La junte militaire qui a pris le pouvoir depuis le 22 mars 2012 en prenant comme prétexte la mauvaise gestion de la crise au nord du pays par le Président Amadou Toumani Touré se montre elle-même parfaitement incapable de stopper l’avancée des rebelles. Elle en est maintenant réduite à supplier la société civile et la classe politique de venir à son secours. La France qui depuis le début de la rébellion en janvier 2012 n’a fait que jeter l’huile sur le feu commence à inciter ses ressortissants à quitter le pays. Evidemment, les populations maliennes elles, peuvent crever. Quant à la CEDEAO, elle en est encore au stade de déclarations tonitruantes et de l’instauration d’un embargo complètement surréaliste accompagné d’un envoi d’une ridicule troupe de…2000 hommes! L’ONU enfin, qui demande à la junte militaire de retourner dans les casernes, ne cache pas ses divisions ; la Russie et la Chine accusant la France, la Grande Bretagne et les Etats-Unis d’avoir ouvert la boite de Pandore en intervenant en Libye pour faire chuter le régime de Kadhafi.

Pourtant, malgré cet imbroglio mélodramatique, on commence par y voir de plus en plus clair quant aux composantes de la rébellion et cela n’a rien de rassurant.

Le MNLA
La branche la plus connue et peut-être aussi la plus représentative est le Mouvement National pour la libération de l’Azawad (MNLA). Territoire situé dans le Sahel et englobant aussi bien de grandes villes comme Kidal, Gao et Tombouctou que des localités plus petites comme Aguelhok ou Tessalit, l’Azawad est une vaste region désertique de près de 80.000km² peuplé de Touaregs encore surnommés hommes bleus du désert. C’est donc ce territoire que revendique le MNLA qui veut en faire un pays indépendant au de l’aspiration de chaque peuple à l’autodétermination.

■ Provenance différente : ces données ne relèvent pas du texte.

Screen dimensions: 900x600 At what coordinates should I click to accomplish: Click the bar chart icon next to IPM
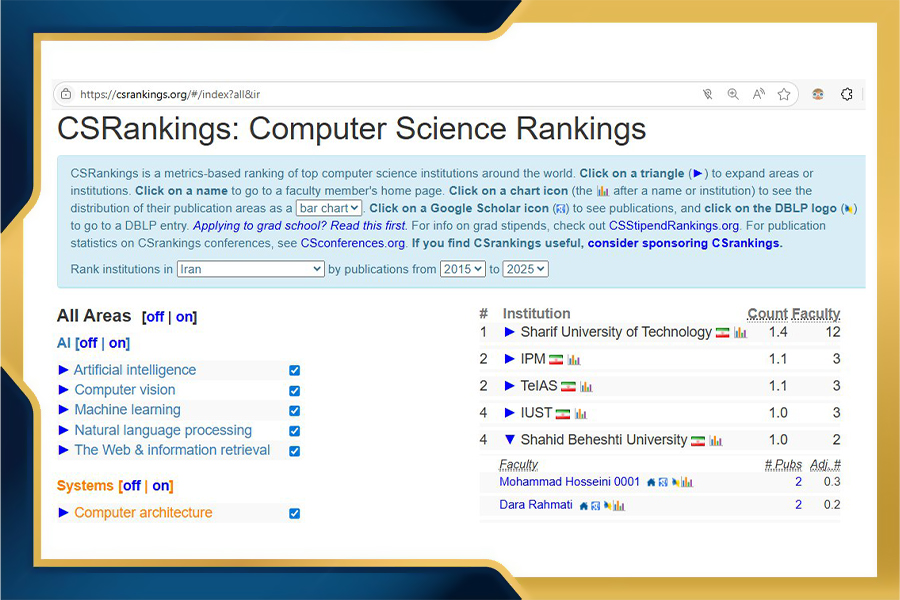coord(574,359)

Ce mouvement est essentiellement composé de gens qui n’ont jamais accepté qu’à l’indépendance du Mali, les Touaregs et les populations du Sud aient été regroupés dans un même pays. Il est dirigé par Mohammed Ag Najim, un ancien officier de l’Armée Libyenne, proche de Kadhafi. Né au Mali, dans la zone proche de Kidal Mohammed Ag Najim a émigré en Libye à la mort de son père tué par l’armée Malienne dans les années 50. Son père menait déjà le combat pour l’indépendance de l’Azawad! Dans son pays d’accueil, le jeune Ag Najim intègre l’armée ou il fera carrière au coté d’un certain Abdhalla Al Senoussi, l’ex numero deux du régime Kadhafi. (C’est d’ailleurs lui qui a récupéré et protégé Senoussi pendant 4 mois après la chute de Kadhafi avant que celui ne se fasse finalement arrêté en Mauritanie !)
Ag Najim regagne donc le Mali avec armes et bagages après la chute de Kadhafi entreprend la réorganisation et le réarmement du mouvement Touareg. Il est rejoint dans son combat par nombre d’officiers Maliens d’origine Touareg comme le lieutenant-colonel Mbarek Ag Akly, le colonel Iba Ag Moussa ou encore le colonel Assalat Ag Habbi. Mais c’est surtout le ralliement du Colonel El Hadji Gamou, chef d’etat major adjoint de l’armée Malienne qui a été un coup dur pour Bamako.
Le MNLA affirme être un mouvement laïc sans aucun agenda religieux. Il prétend ne combattre que pour l’auto-determination des Touareg dans un Azawad libre et démocratique où les droits de l’homme et l’égalité entre l’homme et la femme seront respectés.

Ansar dine
Il y a ensuite Ansar dine, un mouvement islamiste, allié objectif du MNLA (puisqu’ils gèrent aujourd’hui Tombouctou ensemble) et qui a comme objectif de faire du Mali un Etat islamiste régit par la Sharia. Ansar dine ne cherche pas l’indépendance et encore moins la partition du pays. Pour son leader Iyad Ag Ghali, plus le Mali sera vaste, le futur Etat Islamiste sera fort! Le mouvement est essentiellement composé de salafistes adeptent du wahhabisme, réligion d’Etat de l’Arabie Saoudite. Bon nombre de combattants d’Ansar dine ont d’ailleurs été formé dans les mosqués d’Ararie Saoudite.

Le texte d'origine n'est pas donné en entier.